Biochemical methods for purifying and sequencing VLP genomes
It is possible to study the viral populations of human gut by purifying DNA from total stool, then sequencing and aligning the reads to viral databases . However, viral DNA represents only a small minority of the total DNA recovered, and most viral sequences do not closely resemble viral genomes available in databases (the dark matter problem mentioned above) [10, 11, 15]. To provide a more comprehensive picture, it is often useful to isolate VLPs first from the sample, and then analyze the viral metagenome de novo in the sample of interest .
The methods used for viral particle purification have a strong effect on the populations recovered. An investigator must decide whether they want to study viral genomes made of DNA, RNA or both, and whether they want to study both enveloped and non-enveloped viruses.
In a typical protocol, feces are suspended in a buffer, and then filtration or centrifugation steps are added to remove bacterial or human cells and any particulate material . Protocols vary in the amount of starting material required (0.1 g to 5 g) [10, 12,13,14,15, 28], buffers used (saline-magnesium (SM) buffer [10, 13,14,15]; phosphate-buffered saline (PBS) buffer [17, 29], and filter pore size. Commonly used are 0.2 and 0.45 μm, but some phages and eukaryotic viruses are larger than 0.2 μm . Going the other way, bacteria smaller than 0.45 μm have been reported, so the larger pore size may result in sporadic bacterial contamination . Following filtration, protein purification filters, such as Centricon Plus-70 Centrifugal Filter (Millipore) are often used for further purifying and concentrating VLPs . As an alternative, cesium chloride (CsCl) density gradient centrifugation, can be used for further VLPs purification and enrichment [14, 15]. A recent study reported that including a CsCl density gradient step was better than other methods in removing host-derived DNA . However, this method is time intensive, which limits the number of samples that can be processed in parallel .
Chloroform can be added to disrupt the cell membrane, allowing further removal of microbial and host cells and debris [14, 15, 17]. However, a disadvantage is that enveloped viruses will also be removed, and there may be other effects on viral populations as well.
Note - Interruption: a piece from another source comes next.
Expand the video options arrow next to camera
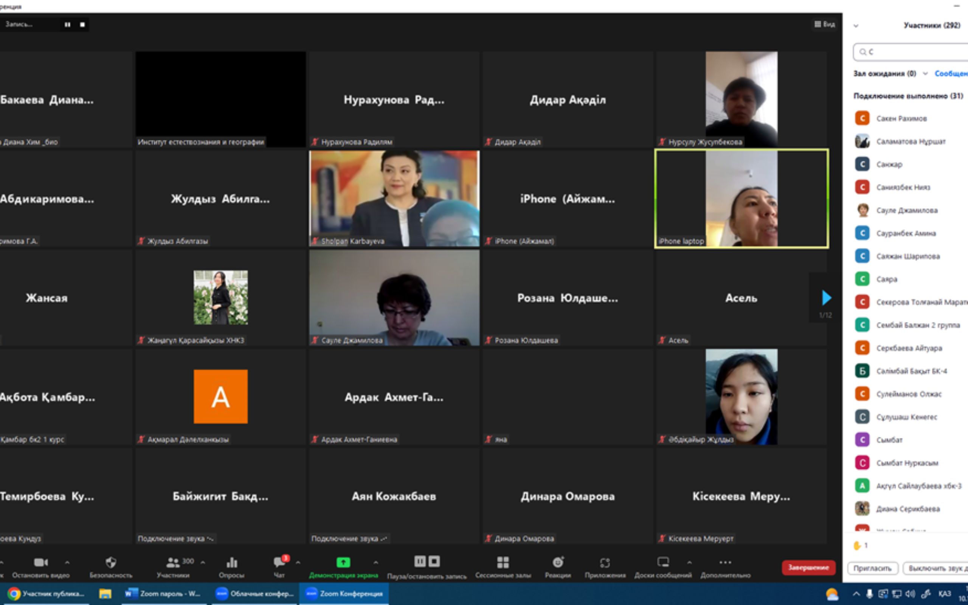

Thus, some researchers choose not to treat VLP preps with chloroform. This allows a more comprehensive assessment of the viruses present, but also results in more contamination with nucleic acids from cells and cellular debris, usually meaning that downstream bioinformatic steps must be relied on to distinguish viral sequences from background. The differences among methods are summarized in Table 1.
After VLPs are isolated, free nucleic acids are removed by treating VLPs with DNase and RNase. The viral DNAs and RNAs can then be extracted by any of several methods, including standard phenol-chloroform methods [10, 12], Trizol-based methods , or commercial kits, such as DNeasy (Qiagen) [13, 15], or QIAmp Ultrasens Virus kit (Qiagen) .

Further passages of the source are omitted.